The resulting qubit Hamiltonian contains three distinct contributions: (i) a site‑dependent hopping term (\propto \alpha_{n}^{2}(X_{n}X_{n+1}+Y_{n}Y_{n+1})) where (\alpha_{n}= \sqrt{r_{n}^{2}-r_{h}^{2}}/L) is the red‑shift factor; (ii) on‑site mass and chemical‑potential terms each weighted by a single power of (\alpha_{n}); and (iii) a chiral term (\propto \frac{1}{8L^{2}}\sum_{n} n (X_{n}Y_{n+1}-Y_{n}X_{n+1})) that is independent of the red‑shift. The red‑shift therefore modulates the kinetic energy and the effective local chemical potential, while the chiral term encodes the spin‑connection‑induced gravitational Chern–Simons‑like effect.
Exact diagonalization of systems with up to thirty sites is performed. The authors compute the ground‑state energy, the first excited‑state energy, and the corresponding charge density profiles (\langle Z_{n}\rangle). As the horizon radius (r_{h}) grows (i.e., as the red‑shift becomes stronger near the horizon), a gap opens in the spectrum, signalling a crossover from a critical, gapless Dirac liquid to a gapped regime. The charge profile becomes increasingly asymmetric, and the chiral term drives a net spin current localized near the boundary, reminiscent of the chiral vortical effect.
Entanglement is probed via the half‑chain von‑Neumann entropy (S_{\mathrm{EE}}). In the presence of both strong red‑shift and the chiral coupling, the usual logarithmic scaling of a 1D critical system is suppressed and the entropy saturates at a lower value, indicating a reduction of the effective central charge.
Dynamical scrambling is investigated through out‑of‑time‑order correlators (OTOCs) of local Pauli operators. Near the horizon and for larger chiral coupling, the early‑time growth of the OTOC is faster, but the growth remains polynomial rather than exponential; the Lyapunov exponent is effectively zero, confirming that the free‑fermion model stays integrable despite the gravitational background.

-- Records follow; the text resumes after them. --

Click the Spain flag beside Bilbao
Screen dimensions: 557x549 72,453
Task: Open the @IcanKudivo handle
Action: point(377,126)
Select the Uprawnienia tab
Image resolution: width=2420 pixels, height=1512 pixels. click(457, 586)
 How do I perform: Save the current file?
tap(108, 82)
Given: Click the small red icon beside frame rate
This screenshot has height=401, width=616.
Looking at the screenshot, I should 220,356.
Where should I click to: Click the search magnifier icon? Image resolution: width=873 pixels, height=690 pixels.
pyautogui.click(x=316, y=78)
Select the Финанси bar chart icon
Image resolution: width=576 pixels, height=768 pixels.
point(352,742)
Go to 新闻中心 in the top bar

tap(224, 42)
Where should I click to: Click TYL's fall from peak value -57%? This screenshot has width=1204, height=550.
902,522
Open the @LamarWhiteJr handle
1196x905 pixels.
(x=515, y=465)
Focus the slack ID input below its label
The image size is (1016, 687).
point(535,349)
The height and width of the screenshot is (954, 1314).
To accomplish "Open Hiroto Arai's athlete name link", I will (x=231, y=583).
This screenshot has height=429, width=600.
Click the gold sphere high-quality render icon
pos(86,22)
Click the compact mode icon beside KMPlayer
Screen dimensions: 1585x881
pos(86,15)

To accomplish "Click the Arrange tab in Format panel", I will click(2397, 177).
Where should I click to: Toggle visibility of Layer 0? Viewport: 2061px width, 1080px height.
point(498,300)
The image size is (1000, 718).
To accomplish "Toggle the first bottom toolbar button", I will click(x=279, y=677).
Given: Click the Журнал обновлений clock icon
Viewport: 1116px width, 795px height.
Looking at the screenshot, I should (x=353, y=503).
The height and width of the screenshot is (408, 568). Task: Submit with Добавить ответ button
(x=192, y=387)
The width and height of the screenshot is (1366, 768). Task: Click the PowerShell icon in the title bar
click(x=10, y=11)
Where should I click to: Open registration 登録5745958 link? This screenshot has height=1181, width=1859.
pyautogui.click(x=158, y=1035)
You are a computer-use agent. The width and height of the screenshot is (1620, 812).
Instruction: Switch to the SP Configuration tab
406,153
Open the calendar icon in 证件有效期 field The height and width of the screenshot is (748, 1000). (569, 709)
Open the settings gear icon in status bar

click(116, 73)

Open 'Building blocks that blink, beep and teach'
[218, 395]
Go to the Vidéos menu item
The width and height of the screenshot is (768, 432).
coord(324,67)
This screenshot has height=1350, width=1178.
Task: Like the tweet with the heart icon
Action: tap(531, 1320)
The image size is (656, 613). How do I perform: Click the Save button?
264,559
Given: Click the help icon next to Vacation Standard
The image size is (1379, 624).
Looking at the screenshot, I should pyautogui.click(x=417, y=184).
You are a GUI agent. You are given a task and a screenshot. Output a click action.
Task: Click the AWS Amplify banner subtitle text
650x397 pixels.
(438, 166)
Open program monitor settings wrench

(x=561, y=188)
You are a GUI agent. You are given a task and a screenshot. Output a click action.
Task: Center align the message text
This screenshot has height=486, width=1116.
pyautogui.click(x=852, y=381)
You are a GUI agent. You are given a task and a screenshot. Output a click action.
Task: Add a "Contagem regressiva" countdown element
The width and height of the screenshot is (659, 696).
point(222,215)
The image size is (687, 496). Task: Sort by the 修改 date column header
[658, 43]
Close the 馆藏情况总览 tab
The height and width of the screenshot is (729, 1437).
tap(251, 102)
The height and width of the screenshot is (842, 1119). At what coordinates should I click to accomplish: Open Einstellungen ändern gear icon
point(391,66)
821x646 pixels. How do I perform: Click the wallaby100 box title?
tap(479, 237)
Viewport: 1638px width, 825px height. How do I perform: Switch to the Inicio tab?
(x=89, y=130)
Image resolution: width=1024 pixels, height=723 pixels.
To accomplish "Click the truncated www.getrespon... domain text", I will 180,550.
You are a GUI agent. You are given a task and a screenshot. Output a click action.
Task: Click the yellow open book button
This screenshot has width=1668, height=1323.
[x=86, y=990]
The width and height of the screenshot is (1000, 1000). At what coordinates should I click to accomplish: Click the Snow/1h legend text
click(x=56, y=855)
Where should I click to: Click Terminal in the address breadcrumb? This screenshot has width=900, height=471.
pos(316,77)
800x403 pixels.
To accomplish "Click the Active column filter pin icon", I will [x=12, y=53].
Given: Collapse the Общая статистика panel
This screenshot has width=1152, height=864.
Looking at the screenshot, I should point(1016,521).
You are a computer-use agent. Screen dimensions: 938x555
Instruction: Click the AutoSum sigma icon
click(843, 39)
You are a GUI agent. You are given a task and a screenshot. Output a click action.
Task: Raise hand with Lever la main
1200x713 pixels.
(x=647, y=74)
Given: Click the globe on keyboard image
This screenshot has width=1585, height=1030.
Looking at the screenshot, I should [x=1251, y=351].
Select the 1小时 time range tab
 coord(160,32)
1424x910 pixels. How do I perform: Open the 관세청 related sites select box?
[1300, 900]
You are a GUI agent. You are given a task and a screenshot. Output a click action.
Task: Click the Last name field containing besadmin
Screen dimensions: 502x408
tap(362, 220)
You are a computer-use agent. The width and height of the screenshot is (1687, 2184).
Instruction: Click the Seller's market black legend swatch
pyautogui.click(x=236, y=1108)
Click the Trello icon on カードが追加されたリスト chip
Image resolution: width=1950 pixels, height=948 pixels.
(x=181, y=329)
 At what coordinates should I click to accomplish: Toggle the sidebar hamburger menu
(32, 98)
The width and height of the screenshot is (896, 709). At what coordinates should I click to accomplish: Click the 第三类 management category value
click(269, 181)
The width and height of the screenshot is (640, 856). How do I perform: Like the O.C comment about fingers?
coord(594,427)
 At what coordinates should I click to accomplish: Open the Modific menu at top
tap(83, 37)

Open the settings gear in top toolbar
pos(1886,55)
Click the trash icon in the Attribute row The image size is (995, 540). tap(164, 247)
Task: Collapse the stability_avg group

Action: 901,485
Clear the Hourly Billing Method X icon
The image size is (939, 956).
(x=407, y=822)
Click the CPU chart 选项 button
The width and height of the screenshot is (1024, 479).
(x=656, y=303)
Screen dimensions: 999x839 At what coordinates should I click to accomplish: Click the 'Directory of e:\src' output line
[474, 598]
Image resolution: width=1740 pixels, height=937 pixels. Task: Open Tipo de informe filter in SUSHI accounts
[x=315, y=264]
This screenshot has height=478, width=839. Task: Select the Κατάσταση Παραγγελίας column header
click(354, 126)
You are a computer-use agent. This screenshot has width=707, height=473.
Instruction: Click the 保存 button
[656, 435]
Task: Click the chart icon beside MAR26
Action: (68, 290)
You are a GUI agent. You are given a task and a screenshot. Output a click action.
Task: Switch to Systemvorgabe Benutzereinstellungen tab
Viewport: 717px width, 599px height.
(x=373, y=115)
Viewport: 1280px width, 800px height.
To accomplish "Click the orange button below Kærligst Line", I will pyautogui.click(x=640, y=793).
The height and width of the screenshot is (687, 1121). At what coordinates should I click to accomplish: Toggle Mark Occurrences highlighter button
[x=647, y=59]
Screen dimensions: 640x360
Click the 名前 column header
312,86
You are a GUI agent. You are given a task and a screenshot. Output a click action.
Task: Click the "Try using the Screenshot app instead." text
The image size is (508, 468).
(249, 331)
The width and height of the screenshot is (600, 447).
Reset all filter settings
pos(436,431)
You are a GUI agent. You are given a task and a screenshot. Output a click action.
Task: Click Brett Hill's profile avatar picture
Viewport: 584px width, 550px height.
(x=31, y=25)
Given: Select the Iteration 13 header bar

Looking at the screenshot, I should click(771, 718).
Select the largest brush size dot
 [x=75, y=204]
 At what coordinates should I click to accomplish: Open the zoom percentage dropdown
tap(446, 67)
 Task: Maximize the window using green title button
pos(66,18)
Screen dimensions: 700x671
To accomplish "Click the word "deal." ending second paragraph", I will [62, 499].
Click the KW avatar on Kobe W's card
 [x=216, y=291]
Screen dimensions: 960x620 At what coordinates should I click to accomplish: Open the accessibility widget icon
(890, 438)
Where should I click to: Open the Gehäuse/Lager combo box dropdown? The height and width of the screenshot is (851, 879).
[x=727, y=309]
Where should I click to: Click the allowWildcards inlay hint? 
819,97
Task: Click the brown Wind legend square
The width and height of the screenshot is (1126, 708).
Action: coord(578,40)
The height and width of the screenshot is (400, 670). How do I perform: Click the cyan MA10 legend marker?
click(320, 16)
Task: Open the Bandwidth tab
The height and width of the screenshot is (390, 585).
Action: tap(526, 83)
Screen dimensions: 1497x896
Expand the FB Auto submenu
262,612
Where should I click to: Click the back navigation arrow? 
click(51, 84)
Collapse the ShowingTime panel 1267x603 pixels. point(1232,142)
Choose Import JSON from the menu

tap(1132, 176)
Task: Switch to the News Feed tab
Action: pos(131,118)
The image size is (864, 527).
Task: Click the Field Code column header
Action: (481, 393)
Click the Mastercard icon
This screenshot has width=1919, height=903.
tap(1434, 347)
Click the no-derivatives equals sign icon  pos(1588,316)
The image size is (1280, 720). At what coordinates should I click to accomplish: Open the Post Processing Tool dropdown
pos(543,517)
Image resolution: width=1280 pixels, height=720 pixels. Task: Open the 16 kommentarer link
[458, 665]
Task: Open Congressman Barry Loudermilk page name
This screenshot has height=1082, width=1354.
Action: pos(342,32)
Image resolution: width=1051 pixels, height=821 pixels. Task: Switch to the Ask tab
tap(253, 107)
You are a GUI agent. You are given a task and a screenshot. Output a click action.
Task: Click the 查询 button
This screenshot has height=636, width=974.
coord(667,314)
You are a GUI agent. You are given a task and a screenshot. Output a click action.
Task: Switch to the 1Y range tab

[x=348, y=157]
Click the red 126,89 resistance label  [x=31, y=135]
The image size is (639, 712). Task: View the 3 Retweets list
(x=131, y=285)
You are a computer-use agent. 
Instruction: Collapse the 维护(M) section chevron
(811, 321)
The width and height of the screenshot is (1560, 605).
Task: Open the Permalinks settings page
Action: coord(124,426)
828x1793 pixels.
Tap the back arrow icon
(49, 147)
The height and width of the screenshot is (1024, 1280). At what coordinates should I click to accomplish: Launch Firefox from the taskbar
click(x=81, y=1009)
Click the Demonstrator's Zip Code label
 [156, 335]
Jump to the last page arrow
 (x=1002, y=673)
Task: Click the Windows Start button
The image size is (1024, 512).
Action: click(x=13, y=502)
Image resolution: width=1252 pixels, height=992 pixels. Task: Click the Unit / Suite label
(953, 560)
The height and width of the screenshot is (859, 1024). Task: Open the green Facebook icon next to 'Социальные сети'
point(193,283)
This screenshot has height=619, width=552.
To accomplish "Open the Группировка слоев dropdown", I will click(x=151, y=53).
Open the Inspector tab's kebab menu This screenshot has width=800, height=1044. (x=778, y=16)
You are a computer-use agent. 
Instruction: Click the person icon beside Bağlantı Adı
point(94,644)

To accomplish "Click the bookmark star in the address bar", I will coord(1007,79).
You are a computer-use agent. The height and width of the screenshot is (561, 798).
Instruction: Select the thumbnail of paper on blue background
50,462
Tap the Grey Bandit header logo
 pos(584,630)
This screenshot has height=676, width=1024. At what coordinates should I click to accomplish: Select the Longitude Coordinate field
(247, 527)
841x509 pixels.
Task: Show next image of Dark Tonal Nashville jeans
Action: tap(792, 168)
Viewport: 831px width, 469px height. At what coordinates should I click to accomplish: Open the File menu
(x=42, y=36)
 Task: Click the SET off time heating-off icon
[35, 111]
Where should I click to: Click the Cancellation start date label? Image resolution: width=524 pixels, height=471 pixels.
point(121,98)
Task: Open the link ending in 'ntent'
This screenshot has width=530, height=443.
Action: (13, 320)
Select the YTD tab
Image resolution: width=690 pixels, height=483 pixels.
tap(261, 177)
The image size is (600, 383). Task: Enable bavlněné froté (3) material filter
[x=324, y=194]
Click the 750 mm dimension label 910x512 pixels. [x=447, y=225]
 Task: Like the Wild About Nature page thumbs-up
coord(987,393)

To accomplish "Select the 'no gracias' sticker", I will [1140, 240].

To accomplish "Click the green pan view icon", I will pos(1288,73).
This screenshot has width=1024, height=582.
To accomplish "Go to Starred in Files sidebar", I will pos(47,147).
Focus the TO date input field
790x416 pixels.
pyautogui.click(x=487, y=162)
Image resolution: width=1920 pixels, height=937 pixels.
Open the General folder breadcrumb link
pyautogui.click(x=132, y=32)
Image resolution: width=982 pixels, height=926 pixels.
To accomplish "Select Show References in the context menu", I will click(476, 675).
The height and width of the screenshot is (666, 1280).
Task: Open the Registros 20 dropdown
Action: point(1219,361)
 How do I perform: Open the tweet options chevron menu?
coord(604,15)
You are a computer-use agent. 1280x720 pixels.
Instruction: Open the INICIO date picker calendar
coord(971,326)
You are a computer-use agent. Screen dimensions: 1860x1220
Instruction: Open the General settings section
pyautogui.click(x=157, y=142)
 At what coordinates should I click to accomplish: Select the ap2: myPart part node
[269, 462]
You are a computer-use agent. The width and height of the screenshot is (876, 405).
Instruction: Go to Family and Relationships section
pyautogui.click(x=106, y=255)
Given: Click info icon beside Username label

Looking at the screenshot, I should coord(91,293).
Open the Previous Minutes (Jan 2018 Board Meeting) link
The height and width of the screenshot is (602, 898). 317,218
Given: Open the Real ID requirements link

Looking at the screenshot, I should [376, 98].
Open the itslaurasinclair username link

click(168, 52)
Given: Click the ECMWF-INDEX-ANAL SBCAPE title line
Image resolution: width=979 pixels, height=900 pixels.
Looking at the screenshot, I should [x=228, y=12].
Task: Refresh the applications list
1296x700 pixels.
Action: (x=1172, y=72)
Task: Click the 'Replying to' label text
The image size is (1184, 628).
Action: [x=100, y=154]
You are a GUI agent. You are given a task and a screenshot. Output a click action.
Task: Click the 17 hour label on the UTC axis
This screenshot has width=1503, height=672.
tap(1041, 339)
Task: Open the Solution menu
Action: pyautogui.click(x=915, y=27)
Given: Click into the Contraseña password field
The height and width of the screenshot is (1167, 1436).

Spectral statistics are analyzed using the adjacent‑gap ratio (r) and Brody parameter (\beta). For weak red‑shift the level spacings follow Poisson statistics ((\beta\approx0)), while increasing red‑shift and chiral strength drives the distribution toward Wigner‑Dyson ((\beta\approx1)), although full level repulsion is never achieved. This demonstrates an integrable‑to‑ergodic crossover that is driven purely by geometric effects rather than interactions.
Finally, the authors introduce on‑site random potentials (\epsilon_{n}) to study many‑body localization (MBL). Because the red‑shift creates an intrinsic inhomogeneity in the effective hopping amplitudes, the disorder threshold for localization is reduced compared with a homogeneous chain. Numerical diagnostics (e.g., decay of a Néel‑state imbalance) confirm a transition from an ergodic to an MBL phase as the disorder strength is increased, with the critical disorder decreasing as the horizon radius grows.
In summary, the work provides a concrete, experimentally relevant qubit Hamiltonian that captures key gravitational phenomena—red‑shift, spin‑connection‑induced chirality, horizon‑driven scrambling, and disorder‑enhanced localization. It bridges high‑energy concepts such as holographic black‑hole physics with quantum‑information tools (entanglement entropy, OTOCs, level statistics) and offers a realistic pathway for tabletop quantum simulations of curved‑spacetime fermion dynamics.